Copy every line in the records below that contains the word "agent".

*** Opening INFORMATION PROVIDED ***

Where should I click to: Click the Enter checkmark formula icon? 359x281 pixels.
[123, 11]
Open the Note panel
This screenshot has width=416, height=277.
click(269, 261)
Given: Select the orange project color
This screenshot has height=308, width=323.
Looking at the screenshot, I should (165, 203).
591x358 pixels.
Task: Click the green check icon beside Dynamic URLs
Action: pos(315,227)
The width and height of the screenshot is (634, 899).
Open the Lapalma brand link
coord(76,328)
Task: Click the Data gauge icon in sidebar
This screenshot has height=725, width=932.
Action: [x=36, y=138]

*** Closing INFORMATION PROVIDED ***
*** Opening INFORMATION PROVIDED ***

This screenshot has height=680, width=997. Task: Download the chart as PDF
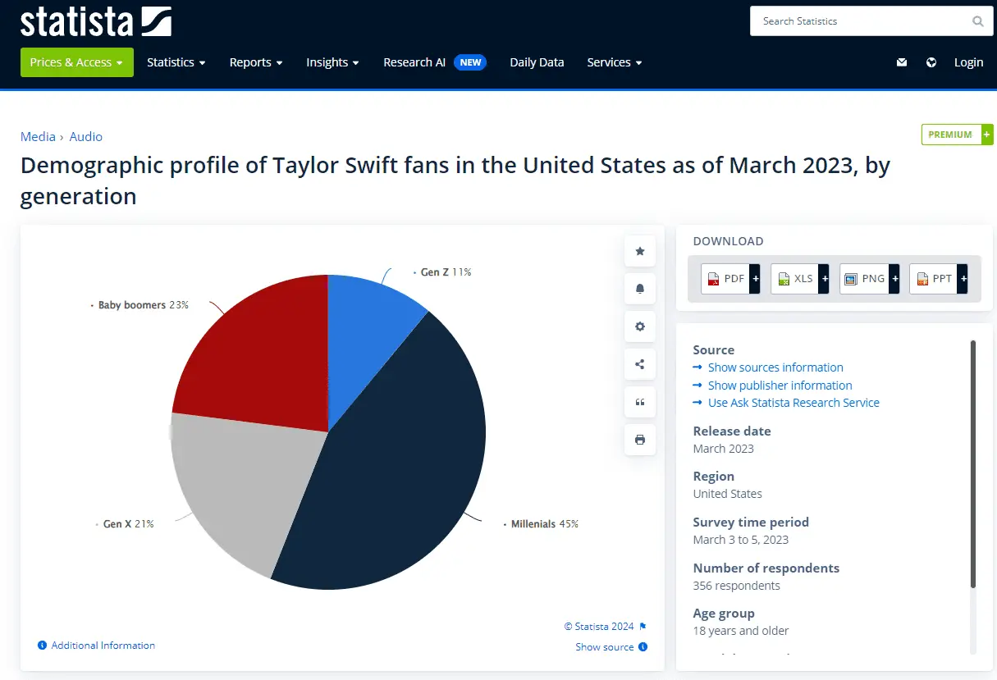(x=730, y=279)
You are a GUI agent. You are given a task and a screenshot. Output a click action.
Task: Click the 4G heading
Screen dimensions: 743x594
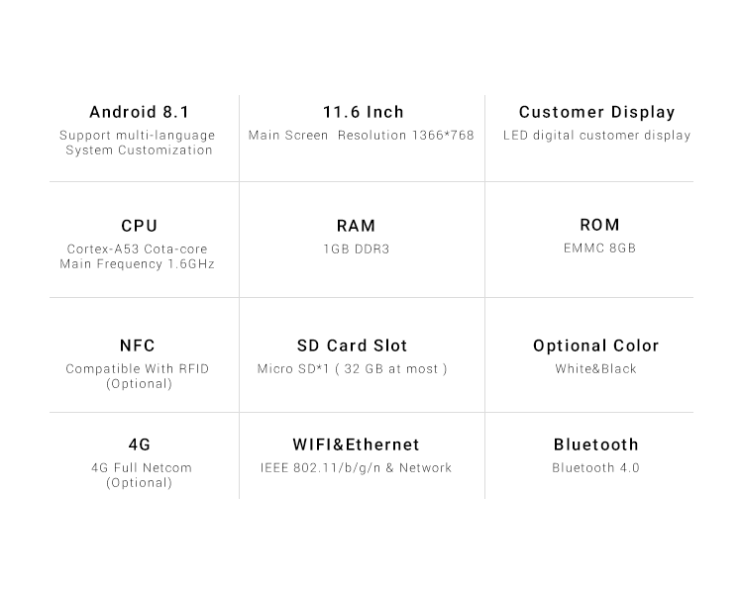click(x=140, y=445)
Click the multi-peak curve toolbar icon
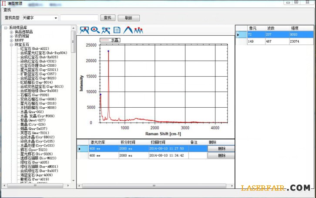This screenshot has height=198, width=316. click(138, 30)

*** Closing INFORMATION PROVIDED ***
*** Opening INFORMATION PROVIDED ***

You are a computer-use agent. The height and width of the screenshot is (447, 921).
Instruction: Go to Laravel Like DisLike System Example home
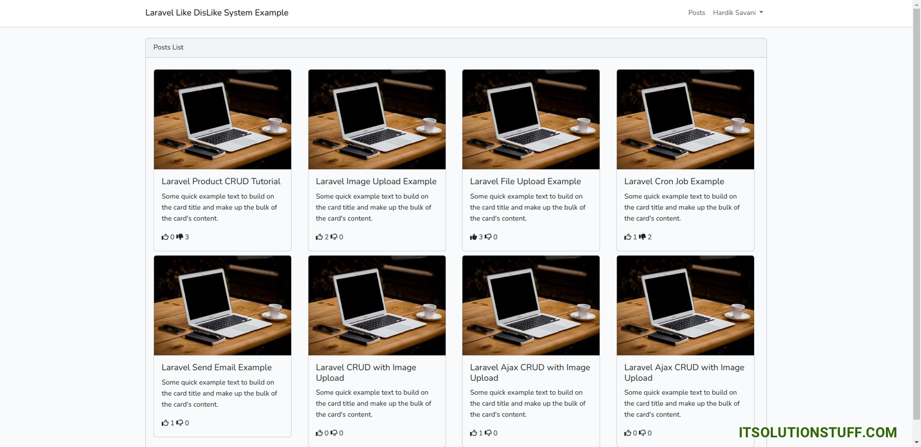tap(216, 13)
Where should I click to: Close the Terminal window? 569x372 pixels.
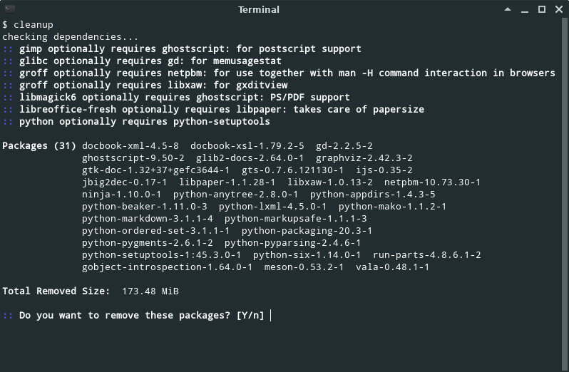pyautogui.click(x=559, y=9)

*** Closing INFORMATION PROVIDED ***

:: YOUR RESPONSE ::
You are a GUI agent. You are given a task and a screenshot. Output a click action.
You are a computer-use agent. The height and width of the screenshot is (447, 921).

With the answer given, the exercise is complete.